Гости охотно выпили.
- Слышите, как она, журча, течет к печени? - воспользовавшись нагрянувшей на миг тишиной, взыскательно спросил знаменитый писатель.
- Он всегда это спрашивает, - ставя рюмку, сказала Лада Абрамова. Потому что у него уже ничего не осталось, кроме печени.
Разговор вольно кочевал вокруг стола. Не откладывая, выпили по второй. Речь зашла о книжке воспоминаний хозяина "Бульдозер-65", вышедшей накануне.
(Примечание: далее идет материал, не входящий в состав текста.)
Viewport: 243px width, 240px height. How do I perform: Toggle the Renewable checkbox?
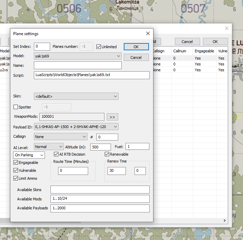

Льва хвалили, говорили о важнейшем элементе присутствия: на Бульдозерной выставке Лева Ордовский оказался волею исторической судьбы не последним человеком, его холст был измят и разорван заляпанным глиной железным динозавром, и сам он чуть не угодил под зубастый ковш. Стеф все это слышал множество раз, в самых различных исполнениях. Участников Бульдозерной выставки становилось все меньше, книг о ней - все больше. Бульдозер с рябым дебилом в рулевой кабинке, раздавивший неофициальную художественную выставку на окраинном московском пустыре, сделался уже символом эпохи. И то, что в Кельне эта давняя история мало кому не давала спать по ночам, тоже было в порядке вещей.
Там, в Кельне, позади Собора, на средневековой улочке, Лев Ордовский проживал большую часть года и лишь на летние теплые месяцы возвращался в Москву, в старую мастерскую. В Кельне было удушающе скучно, никто не заглядывал в Левину мансарду на огонек, а о таком вот ночном сборище после джаз-концерта вообще нечего было и думать: не было никого подходящего в узком поле зрения, да и полиция, вызванная потревоженными шумом соседями, прибыла бы через пять минут. Здесь, в Москве, соседи тоже иногда проявляли недовольство - когда, например, цыгане приступали к своим разрушительным пляскам: били кулаками в дверь мастерской и грозили милицией. Но ведь только грозили! И бутылка водяры, протянутая за порог, проверенно сбивала пламя возмущения: умиротворенные соседи, выпив на сон грядущий, благородно терпели до утра грохот и рев ордовской гулянки. В Кельне само предположение о таком полюбовном разрешении конфликта могло вызвать лишь мечтательную улыбку.
И тем не менее с наступлением осенних дождей Лева с некоторым даже облегчением собирал чемоданы и летел в Германию преподавать рисунок в художественной школе. Он - в Кельн, другие - в Веллингтон, Цинцинатти или Кейптаун, на тучные пажити, по которым гуляют налоговые инспекторы и разъезжают красные газонокосилки. Художники, писатели, музыканты. Брюзжащие счастливчики, лысеющие дети удачи.
- Я сегодня утром была в Малаховке, - услышал Стеф Ладу Абрамову. - А вы?
- В Тель-Авиве, - сказал Стеф.
- Вы обрезаны? - с неподдельным интересом спросила поэтесса.
- Что-что? - переспросил Стеф.
- Дело в том, что я приняла ислам, - твердо объяснила Лада. - Три месяца я не сплю с мужем, он у меня из Переяславля.
- Но почему ислам? - спросил Стеф. - Чем вам плохо христианство? - Он вспомнил корявый палец минарета над арабской деревней, за кладбищем кибуца Эйлан.